Four Conical - 357.5
Four Conical NR - 232
This is another design split, asking the question about ratio of flow delay vs. sound damping. This is also the core of which I did the with and without rubber comparison test on. I don’t expect the no-rubber variant to perform well, but it is always worth double checking your assumptions.
The results are stark. While the four conical baffle design was kind of in the middle of the pack, performance-wise, the sans-rubber variant was a runaway leader, beating all the other designs including the factory Leshiy core by a comfortable margin. That is quite an accomplishment given how mediocre this core is compared to the other architectures tested here. Clearly there is a great deal of latent potential to unlock. And that is good, because this test was only slightly quieter than an FX Crown with the factory shroud extended. (that meters 254, also with sustained noise)
Six Conical Baffles - 419
And the ultimate expression of flow-delaying, as that is pretty much all this design is. 6 unequally spaced conical baffles. If you recall, all the way back at my earliest tests, this design language worked very poorly on the Crown. Hell, it worked very poorly in the big test, just look at how the small Wolf Airguns? moderator performed. But this is not that, so as with all things you turn the dial past where it should be to better know where the happy medium is. I’m writing this before having tested it, however I’m fully prepared to eat my hat if this design is best.
Thankfully, my hat remains safe….. at least for the time being. This was in fact the loudest design tested this day. So there is the answer to the question nobody was asking: what does too many baffles look like?

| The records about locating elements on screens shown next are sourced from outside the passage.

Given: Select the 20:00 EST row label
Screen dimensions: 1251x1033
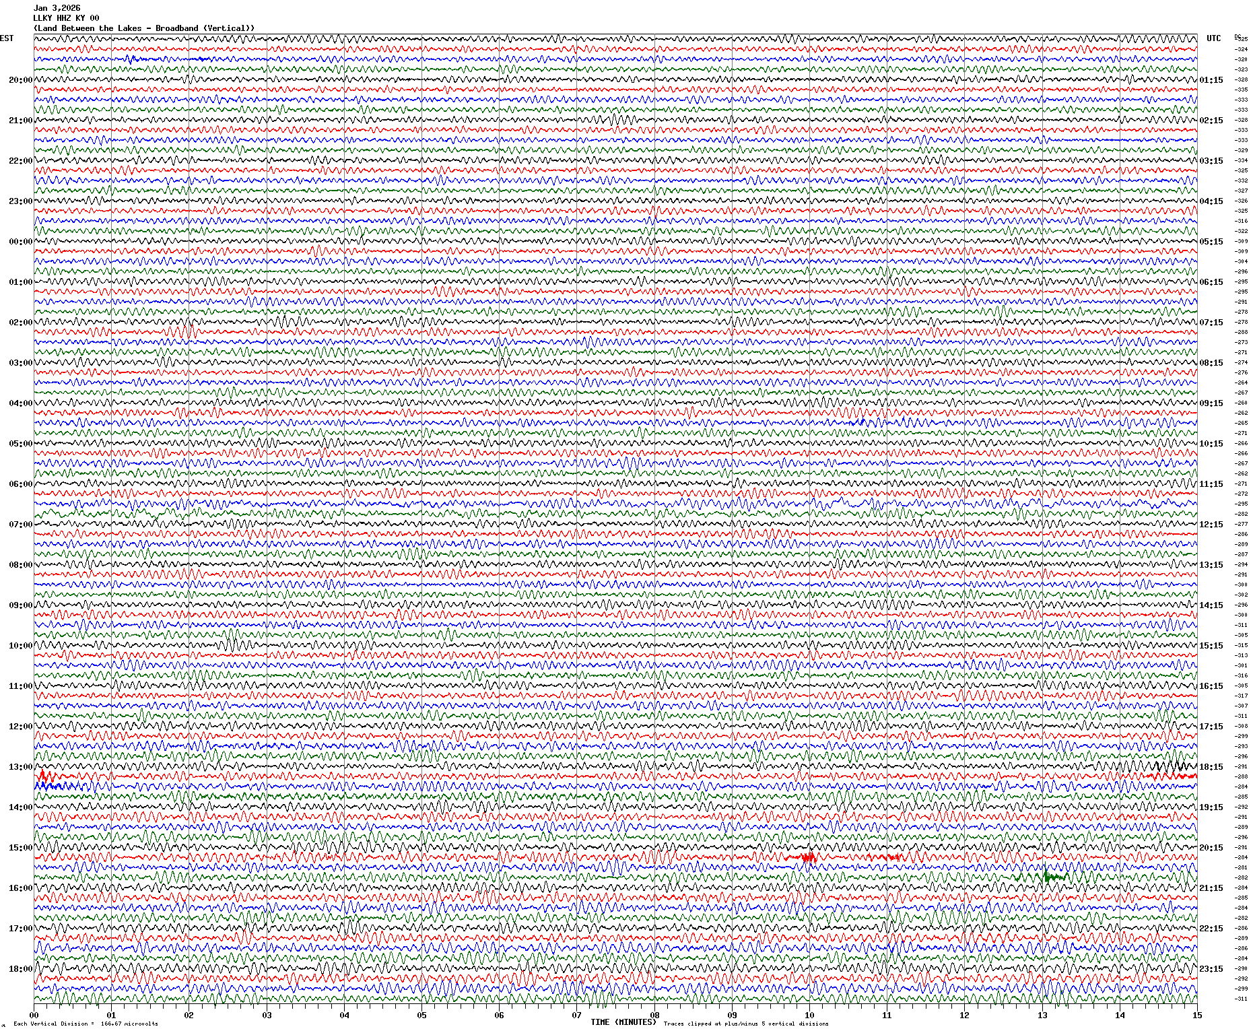Looking at the screenshot, I should [20, 80].
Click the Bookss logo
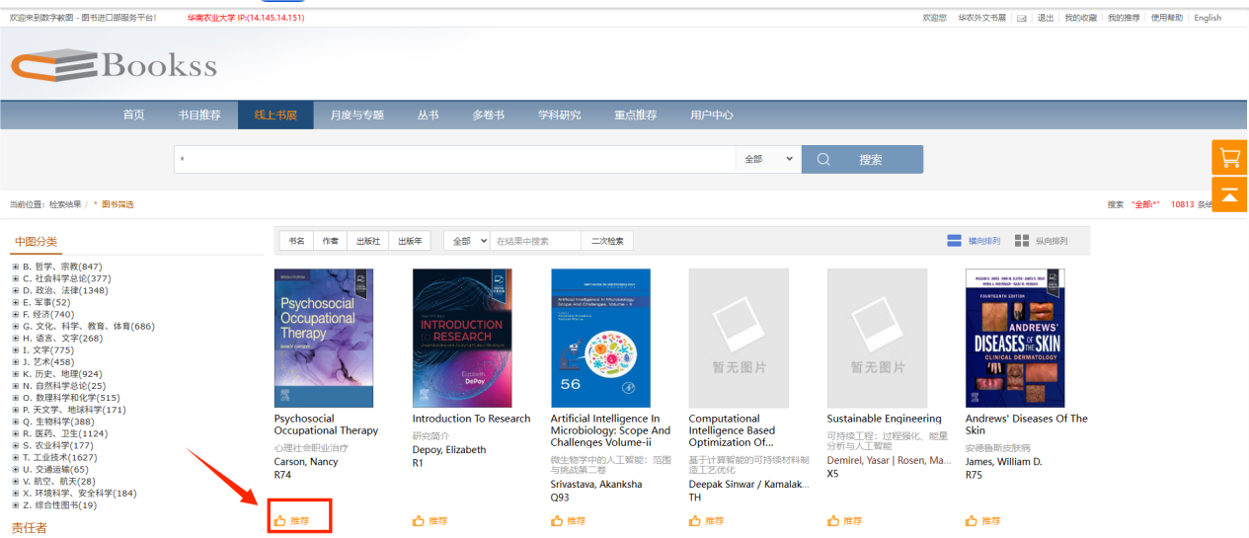Screen dimensions: 1249x538 click(x=114, y=66)
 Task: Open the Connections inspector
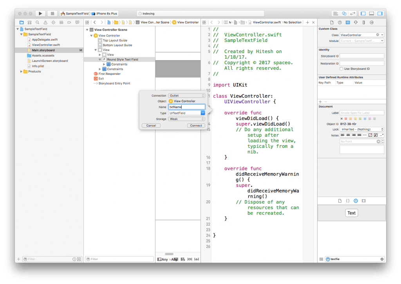[371, 22]
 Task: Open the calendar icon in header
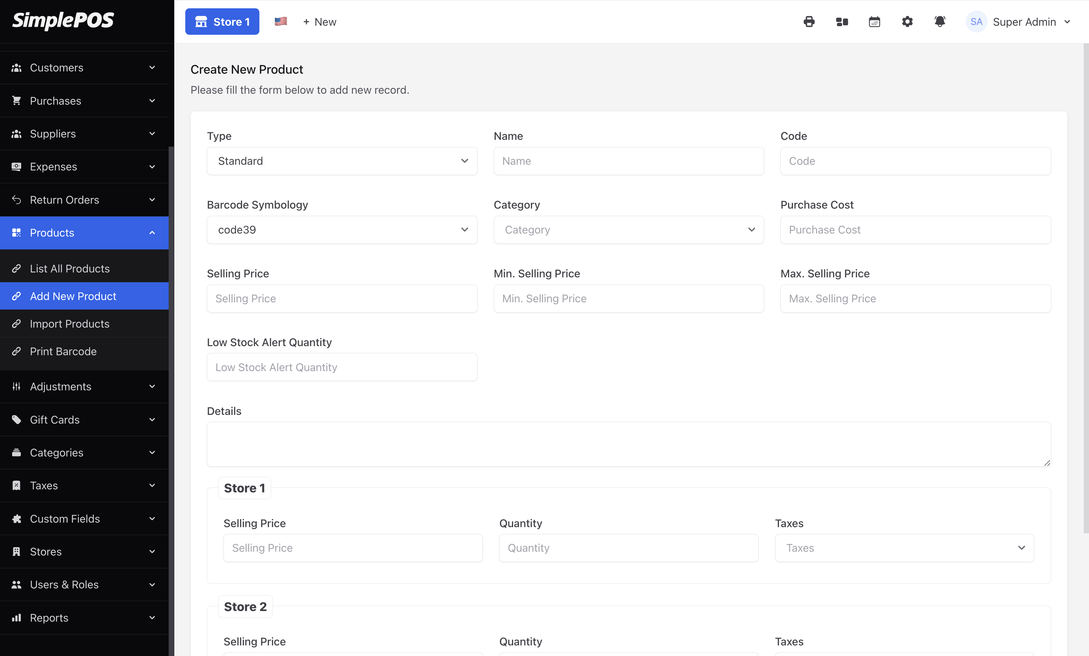tap(874, 22)
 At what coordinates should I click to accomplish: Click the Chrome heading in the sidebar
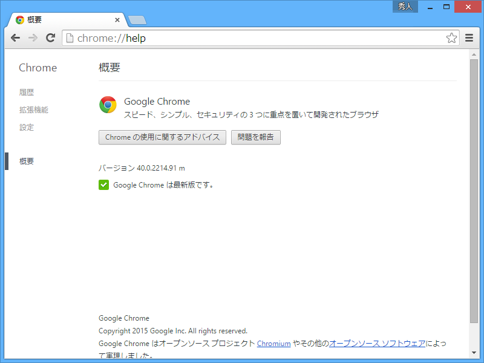point(38,68)
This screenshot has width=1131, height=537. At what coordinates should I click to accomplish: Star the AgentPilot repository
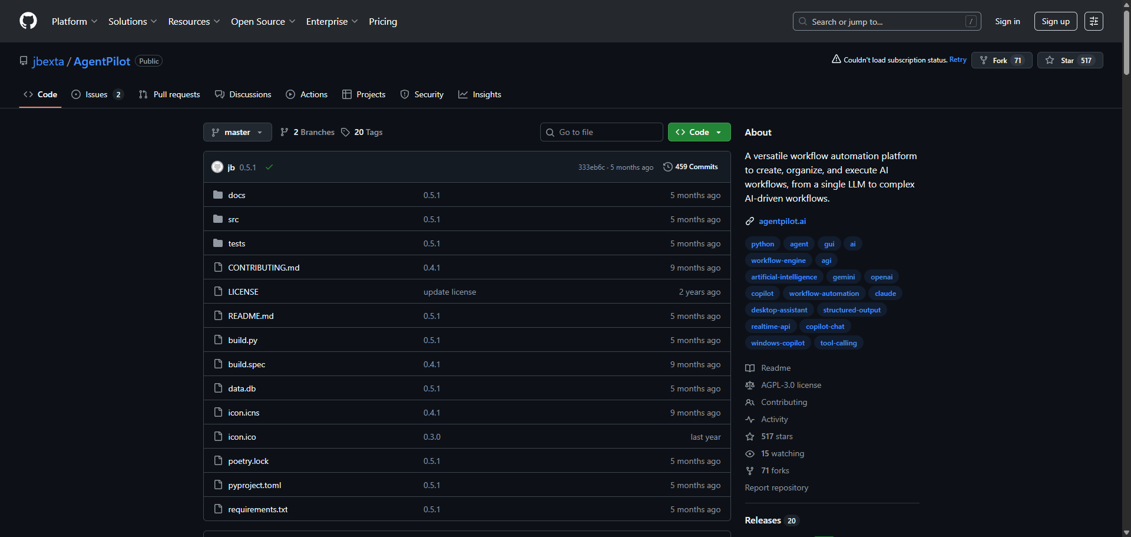[1070, 60]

As always, developing airgun moderators is a humbling learning experience as you’re just never sure what will work best, and usually when you are sure that simply means you’re wrong. Iterating and testing is the only way to reliably evolve the designs I am aware of, and thankfully that is exactly what is going to happen. Now that the big questions have been answered, the focus will predominantly shift to the small tweaks which can make such a big difference. I’ll be back with another round of testing, hopefully in a couple weeks.